## [REQUIRED ACTIONS]
- a) In the overview of Open Data in chemistry, into what format does CrystalEye convert the Open legacy data it aggregates?
- b) Translate this sentence from the overview of Open Data in chemistry into Spanish: "We’ve been working on making this easier, but it’s still very hard work."
- c) Extend the overview of Open Data in chemistry, starting right after its final sentence.

## [EXTRACT TO READ]
##########

Since Open Data are very rare in chemistry, how do we get them? We’ve been working on making this easier, but it’s still very hard work. So here’s a brief overview:
-
Born-semanticOpen. This is the ideal situation, where tools and the culture are used to create data which is intrinsically semantic and aggressivly labelled as Open. This is no production scale example of this. We hope that Chem4Word will be used as a primary tool for creating semantic documents, and that we can add an Open Data stamp to the result. In that way every use of the tool will create Open Semantic data
-
Conversion of structured and semi-structured Open legacy to Semantic Open. An example of this is CrystalEye, where we aggregate Open legacy data (CIFs) and convert to CML. This is then published with the Open data tag in every page. Spectra, if in JCAMP, are also tractable It is also possible, though harder to convert most computation chemistry outputs into CML. Gaussian archive, GAMES are relatively simple – Gaussian logfiles are a nightmare.

##########

## [SUPPLIED DATA]

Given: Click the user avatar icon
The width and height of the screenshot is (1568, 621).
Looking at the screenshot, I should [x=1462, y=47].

##########

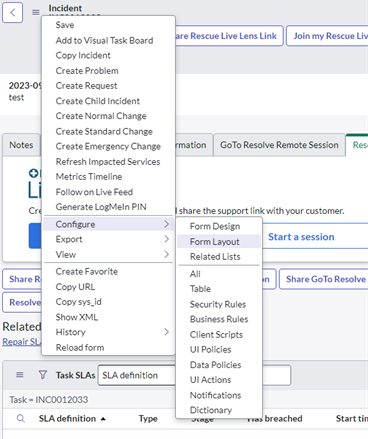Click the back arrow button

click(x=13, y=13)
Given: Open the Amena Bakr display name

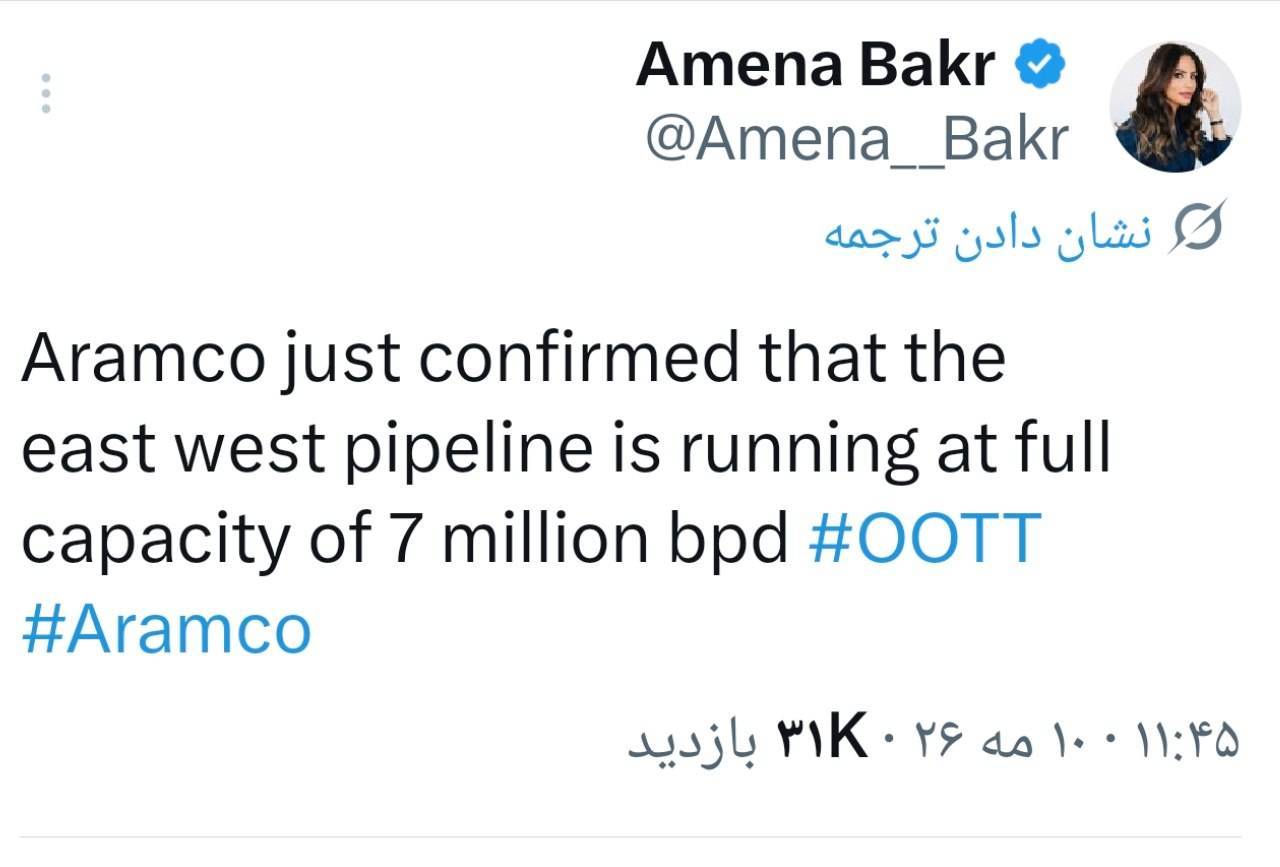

##########

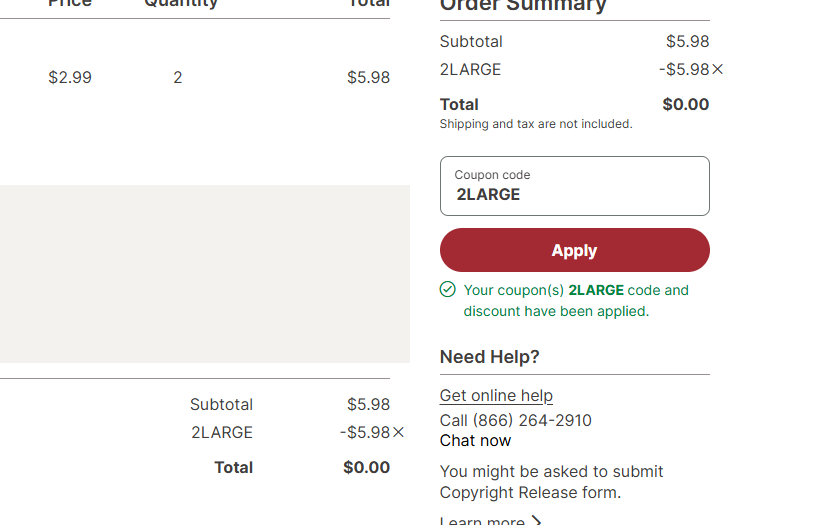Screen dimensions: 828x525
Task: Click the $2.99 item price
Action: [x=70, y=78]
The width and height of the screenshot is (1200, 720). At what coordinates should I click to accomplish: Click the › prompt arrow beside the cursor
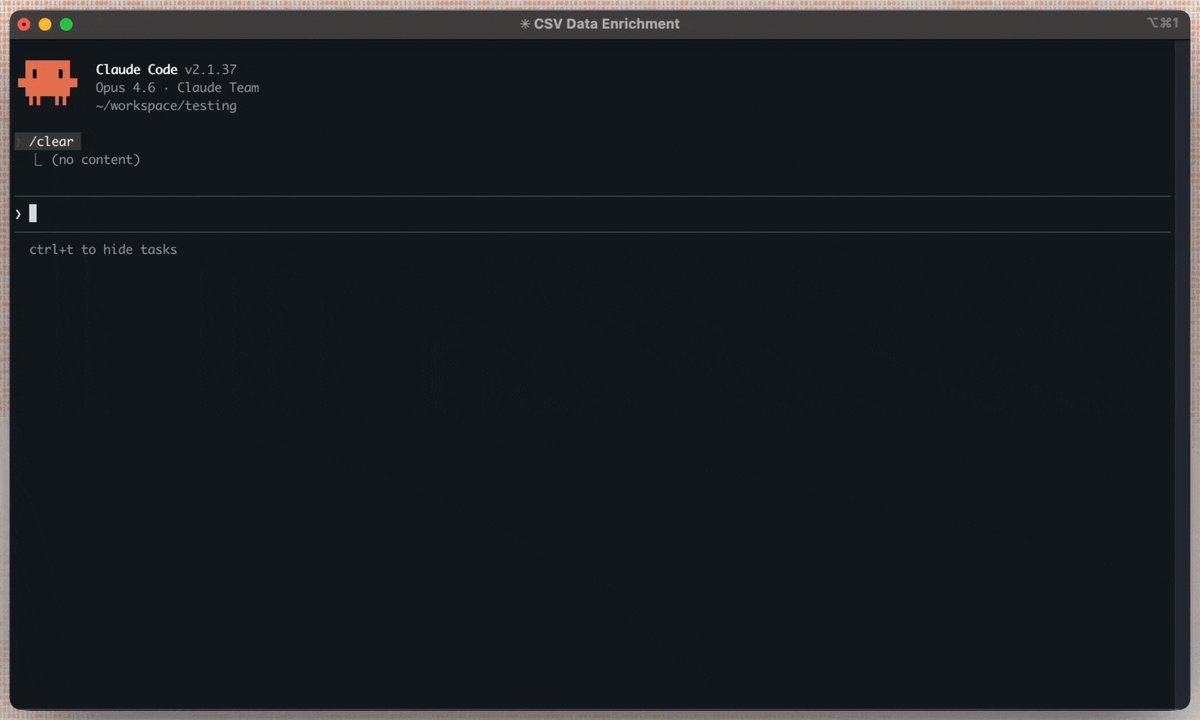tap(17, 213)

##########

## [REPLIES]
- a) CrystalEye converts the CIFs it aggregates into CML.

- b) Hemos estado trabajando para facilitar esto, pero sigue siendo un trabajo muy duro.

- c)
-
Born-digital computation. By inserting FoX or other CML-generating tools into the source code of comp chem programs. We’ve done this for at least 10 – and this means that we get lossless conversion of comp chem into CML, with complete ontological integrity.
-
Recovery from text and PDF (Text mining). Conversion to PDF destroys all semantics, most structure and all ontology. So it has to be messy heuristics to recover anything and we never get 100% recall or precision. We don’t touch bitmaps. Our current tools in Cambridge can:
-
extract chemical structures from images. This depends on the actual way the image is represented but with vectors rather than bitmaps we have achieved 95% precision on several documents
-
extracts spectra from images. This is also tractable – we haven’t done enough to get metrics and we haven’t covered all the types of instrument but again ca 95% is manageable
-
text-mining. OSCAR2 is able to recover peak lists from chemical analytical data with over 90%, the failures being mainly due to typos and punctuation. OSCAR3 can extract reaction information (Lezan Hawizy) with probably > 80% precision. We can also convert chemical names to structures (OPSIN) and Daniel Lowe has made impressive progress and – for certain corpora – can achieve ca 70%
Some important caveats. Anything other than born-semantic is lossy. The recal/precision can range from 95% to 5%. That sounds silly, but the results are critically dependent on how the documents were created and published. The more human steps (copying, editing) the worse the recall and precision. But with high quality PDFs an impressive amount can be extracted.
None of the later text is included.